Bravo is right! I agree with you on the Joneses! It's not all about material things but instead about family and fostering relationships. Best of luck to you and your family. I always remember that everything happens for a reason!

Anonymous said...

Susie, this was a really nice essay and I so agree with you that this has been a huge wake-up call for me about what's important. I find myself questioning every purchase, and I'm not going to feel guilty about putting money away for our future rather than propping up the false economy we all built over the past 20 years. Best of luck to you and your husband.

Anonymous said...

"As a nation, we’ve maxed ourselves out to try and one up another, to put on this front of success, wealth, happiness, perfection. Can we say greed and gluttony?"

So it's all our fault as consumers now, is that what you're saying? Never mind the part the government, banks, and other financial institutions played in bringing about this recession, right?

Wanting the best for your family doesn't mean you're a greedy glutton.

Anonymous said...

I certainly understand people adjusting their lifestyle due to ecomonic issues and applaud her for that. However, to now suddenly question anyone that has a nice car or larger house sounds a little like envy! Trust me, I am cutting back like all others but also have a Mercedes S550, Acura MDX and a great home in Piper Glen. However, I wrote a check for each of them, including the house, as a result of years of investment and sacrific.

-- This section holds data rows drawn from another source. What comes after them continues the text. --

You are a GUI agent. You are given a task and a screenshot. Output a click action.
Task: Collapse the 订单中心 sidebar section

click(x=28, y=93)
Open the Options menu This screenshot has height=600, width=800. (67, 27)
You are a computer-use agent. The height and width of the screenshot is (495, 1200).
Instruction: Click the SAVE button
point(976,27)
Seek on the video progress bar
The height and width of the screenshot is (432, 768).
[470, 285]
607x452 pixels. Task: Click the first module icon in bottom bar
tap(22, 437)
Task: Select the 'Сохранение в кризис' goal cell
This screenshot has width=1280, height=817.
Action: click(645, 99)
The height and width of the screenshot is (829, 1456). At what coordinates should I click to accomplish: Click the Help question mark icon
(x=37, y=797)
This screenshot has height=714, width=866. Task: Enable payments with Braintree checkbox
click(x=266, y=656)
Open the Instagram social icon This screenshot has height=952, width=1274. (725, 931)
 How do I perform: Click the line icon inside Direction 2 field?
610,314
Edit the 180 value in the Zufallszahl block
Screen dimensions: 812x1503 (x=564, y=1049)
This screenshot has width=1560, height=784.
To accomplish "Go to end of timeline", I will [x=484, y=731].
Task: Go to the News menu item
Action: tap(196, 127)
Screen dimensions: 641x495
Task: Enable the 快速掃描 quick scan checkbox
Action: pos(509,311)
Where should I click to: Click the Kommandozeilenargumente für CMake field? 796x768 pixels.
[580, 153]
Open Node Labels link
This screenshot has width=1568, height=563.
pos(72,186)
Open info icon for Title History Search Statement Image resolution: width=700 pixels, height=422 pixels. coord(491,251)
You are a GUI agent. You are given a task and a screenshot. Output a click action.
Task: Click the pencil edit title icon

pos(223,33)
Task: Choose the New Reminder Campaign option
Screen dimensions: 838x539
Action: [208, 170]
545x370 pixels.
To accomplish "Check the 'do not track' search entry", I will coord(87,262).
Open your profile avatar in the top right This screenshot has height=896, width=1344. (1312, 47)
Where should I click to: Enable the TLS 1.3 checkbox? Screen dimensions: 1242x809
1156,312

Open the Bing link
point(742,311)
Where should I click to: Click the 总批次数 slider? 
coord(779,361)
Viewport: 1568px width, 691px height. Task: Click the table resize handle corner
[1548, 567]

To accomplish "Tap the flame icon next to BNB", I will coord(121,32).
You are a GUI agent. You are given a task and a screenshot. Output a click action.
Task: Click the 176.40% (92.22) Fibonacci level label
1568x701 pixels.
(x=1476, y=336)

Best of luck to you but PLEASE people don't think those with nicer possessions are leveraged to the max (most aren't) or think it is wrong to have nice things simply because you don't or I could do without them. We could all do without something but I can afford things, purchase them and feel no guilt. Frankly, the country will be better in a couple of years when everyone again aspires to succeed economically and purchase nicer things. That will mean we are FINALLY back!

Anonymous said...

ANONYMOUS: March 14, 2009 4:47 PM
'Frankly, the country will be better in a couple of years when everyone again aspires to succeed economically and purchase nicer things. That will mean we are FINALLY back!"

lol. We are spirits in the material world and those who wake up and discover who they really are will move FORWARD and free themselves from the indentured servitude of materialism. Think about it.

Anonymous said...

I understand her point of view on this as well as some of the respondents. What it comes down to is the question of whether working for all these possestions is worth what you are sacrificing to get them. If you aren't sacrificing anything then good luck. But if you barely have relationships with your children or spouse as you work to pay for something you knew you couldn't afford in the first place then who is benefitting here?

Anonymous said...

You do get it!! The true test comes when your husband goes back to work, and you are tempted to purchase things that you want but know you really can't afford, and time with the kids is replaced occassionally with work you bring home, and, and, and.

Anonymous said...

I also have a strong objection to the "I hate/blame the rich" mentality. Many "rich" people have worked incredibly hard, sacrificed, invested wisely, etc. to be able to afford the finer things in life, if they so choose. So what? Place blame for our country's predicament on the irresponsible and over-leveraged. Not on the wealthy.

Anonymous said...

I don't believe that she was trying to blame the ALL of the wealthy, the ones who have truly earned it, but instead the ones who have faked it. We have to honestly believe that some of them are to blame, as well as everyone else we are holding responsible. Yes, the banks gave bad loans, but some of them knew what they were getting into when they signed the paperwork.